Dive Brief:
- Equifax recently debuted a machine learning credit scoring system that uses neural network modeling to help customers assess risk more accurately. The NeuroDecision Technology overcomes a previous challenge the company faced using neutral network applications — generating understandable and explainable outcomes — and will help customers and regulators better understand consumer and commercial risk models.
- Equifax is not the only credit bureau dabbling in AI solutions. FICO uses AI to first segment customers into more similar categories for credit risk models and then to generate more accurate scorecards with greater explainability of results.
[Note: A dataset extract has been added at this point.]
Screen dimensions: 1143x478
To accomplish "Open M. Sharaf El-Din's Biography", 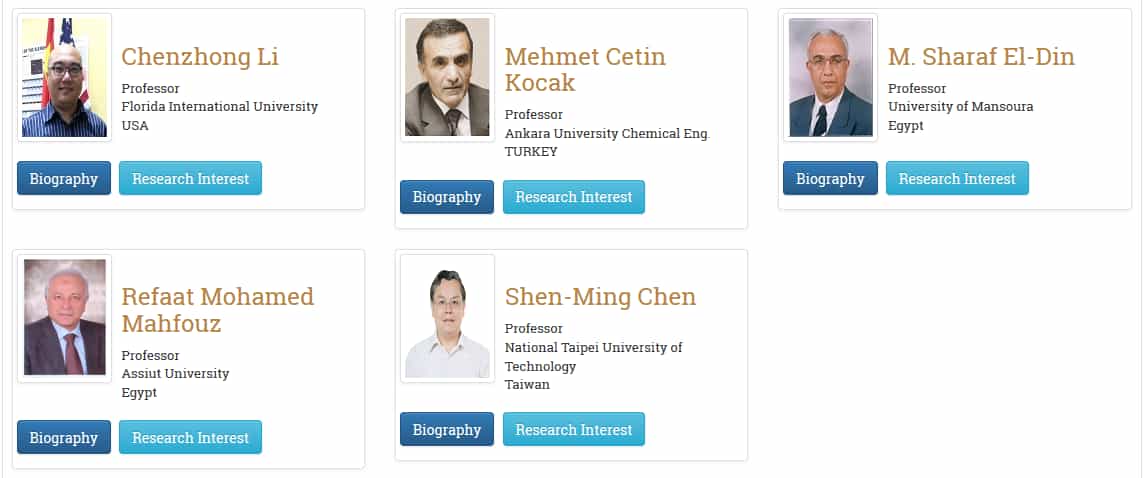I will tap(830, 179).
- VantageScore uses ML algorithms to assess customer risk and assign scores, even to "credit invisible" consumers without recently updated credit files. Experian augmented its analytics tools with ML functionalities last year, using open-source ML and deep learning technology to drive deeper, on-demand insights.
Dive Insight:
As Equifax continues down its recovery path from a data breach that has already cost $114 million and counting, reestablishing trust in its products and services and keeping up with the latest in fintech is crucial.
Equifax's machine-learning application is unique because it is "regulatory-compliant," according to Peter Maynard, SVP of Equifax Global Analytics, in a statement to CIO Dive. Equifax's NDT framework generates reason codes with output, which improves model accuracy.
"While other companies use machine learning methodologies in portions of the model building process, the final score is not based on a machine-learning regulatory compliant model," said Maynard. "These techniques inherently lack the explain-ability and transparency that is required for compliance and regulatory purposes."
Equifax began researching AI and ML applications for credit scoring systems in 2015 and is looking to bring more modeling technologies to the market, said Maynard. The company's synthetic identity alert solution also uses ML technology to assess "user velocity and identity discrepancies."